食品添加物に関する科学的研究の概要
現代の食品産業は、風味や色を模倣し、保存性を高め、食品の化学組成を安定させる食品添加物を多数開発してきました。しかし、これらの添加物の中には健康に悪影響を及ぼすものも少なくありません。消費者はその実態をあまり知らないことが多いですが、米国の非営利団体「Center for Science in the Public Interest(CSPI)」などが、食品企業の主張を検証する科学的根拠を提供し、認識は徐々に変わりつつあります。
人工甘味料
代表的な人工甘味料として、アセスルファムK、アスパルテーム、サッカリンがあります。アセスルファムKは1970年代の動物実験でがんが認められ、FDAは1998年に安全性の十分な証拠がないまま承認しました。アスパルテームは「イコール」ブランドで販売されており、同様に1970年代の動物実験で脳腫瘍のリスクが示されています。2007年のイタリアの研究でも同様の結果が確認されています。サッカリン(商品名「スイートン・ロウ」)も1970年代の実験でがんとの関連が指摘されましたが、FDAは人間への影響は少ないとしています。
硝酸塩・亜硝酸塩
硝酸ナトリウム・亜硝酸ナトリウムは肉製品の着色・保存に使用されます。硝酸塩自体は比較的安全とされていますが、体内で亜硝酸塩に変化すると発がん性のニトロソアミンを生成します。
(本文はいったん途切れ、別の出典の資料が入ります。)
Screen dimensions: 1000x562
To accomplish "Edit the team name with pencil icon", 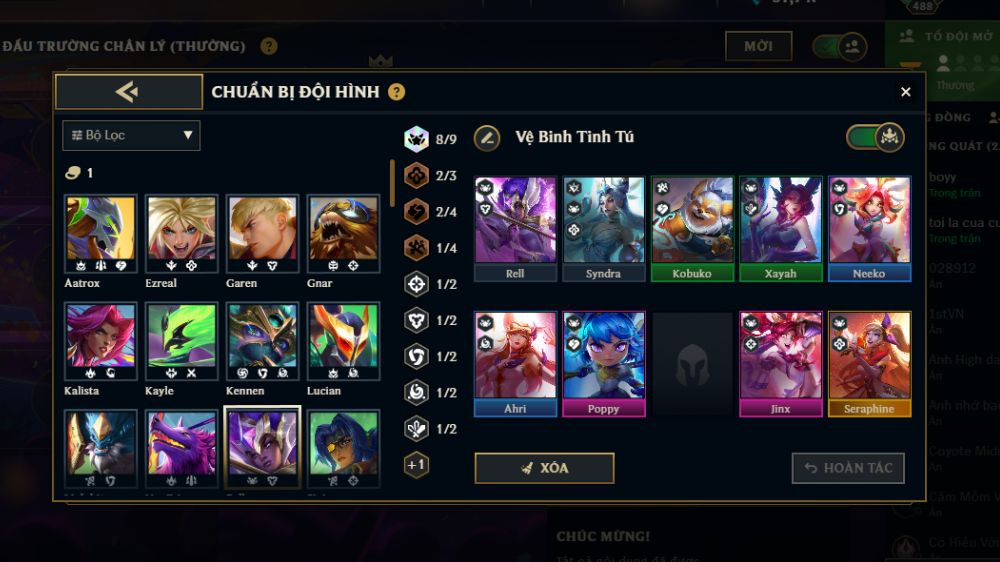I will 487,137.
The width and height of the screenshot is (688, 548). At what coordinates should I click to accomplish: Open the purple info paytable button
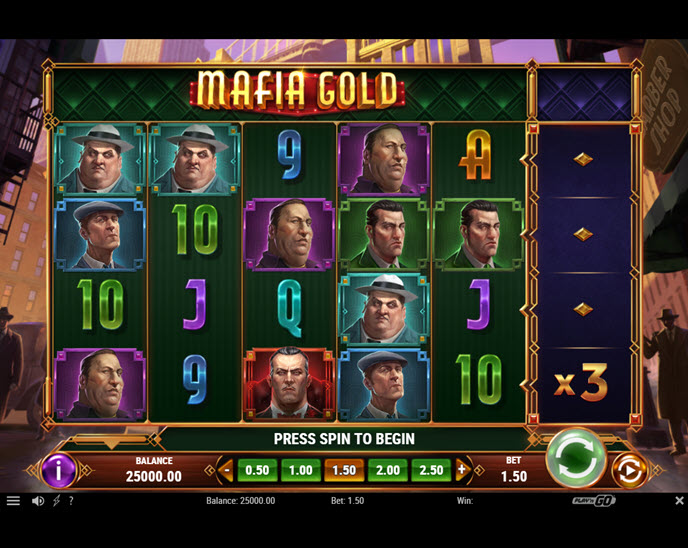pyautogui.click(x=59, y=470)
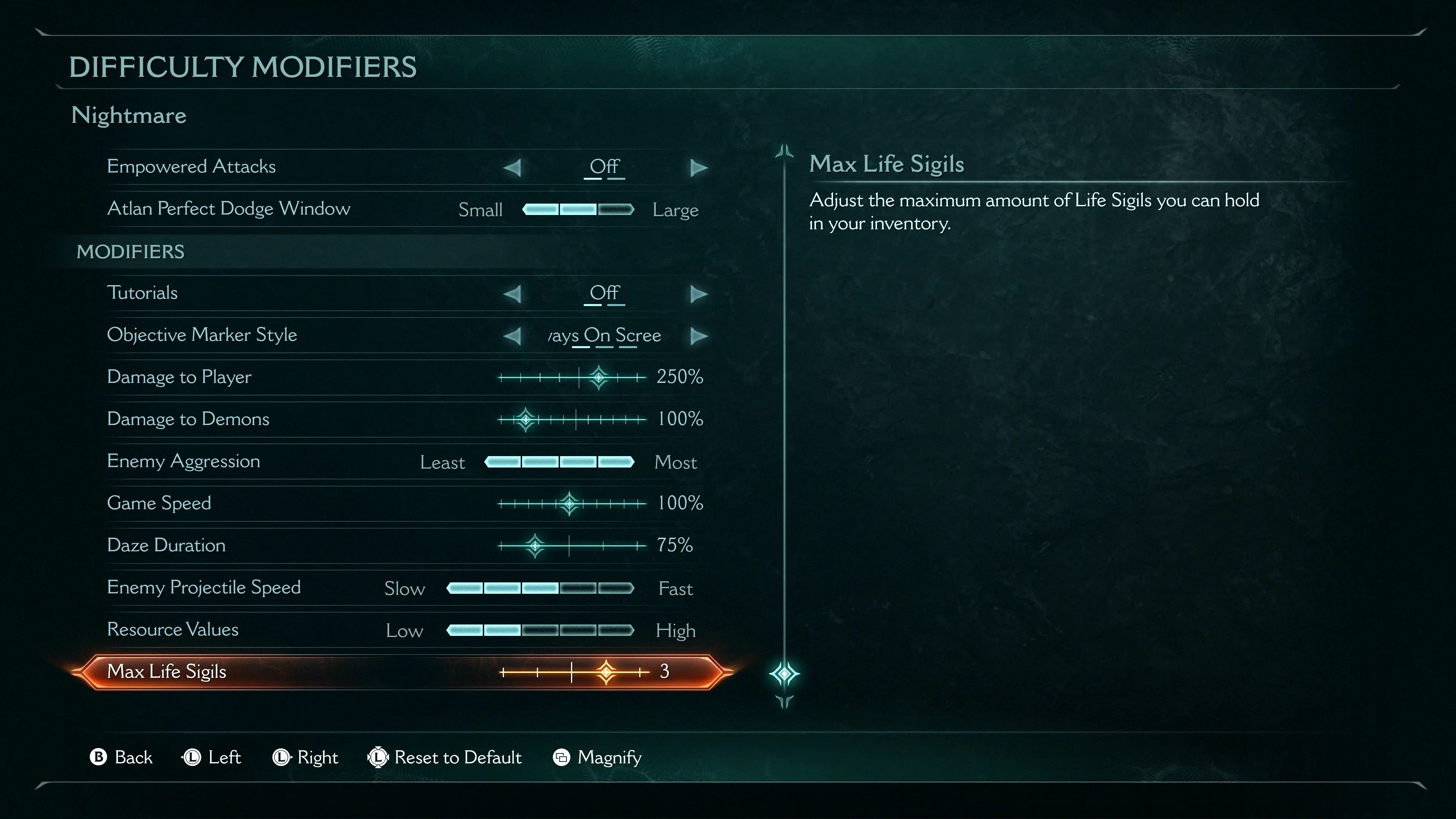Adjust the Game Speed slider
This screenshot has height=819, width=1456.
[569, 503]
CSPIによると、加工肉や亜硝酸塩を摂取した子ども、妊婦、成人は特定のがんリスクが高まる可能性があるとする研究がありますが、因果関係はまだ確定していません。
オレストラ
オレストラは消化管で吸収されないカロリーゼロの脂肪代替品です。しかし、下痢や腹痛、膨満感といった消化器症状を引き起こすほか、果物や野菜に含まれる脂溶性ビタミンやカロテノイドの吸収を阻害します。ハーバード公衆衛生大学校は、長期的にオレストラを摂取すると肺がん・前立腺がん・心疾患による死亡者が数千人増加し、高齢者の黄斑変性による失明が数百例増える可能性があると警告しています。
ブチル化ヒドロキシアニソール(BHA)
BHAはシリアル、チューインガム、ポテトチップス、植物油などに広く使用されている酸化防止剤です。ラットやマウス、ハムスターでがんが認められていますが、がんが出た部位は動物の森林胃であり、人間には存在しません。米国保健福祉省は「人に対して発がん性が合理的に予測される」と位置付けており、FDAは依然として使用を認可しています。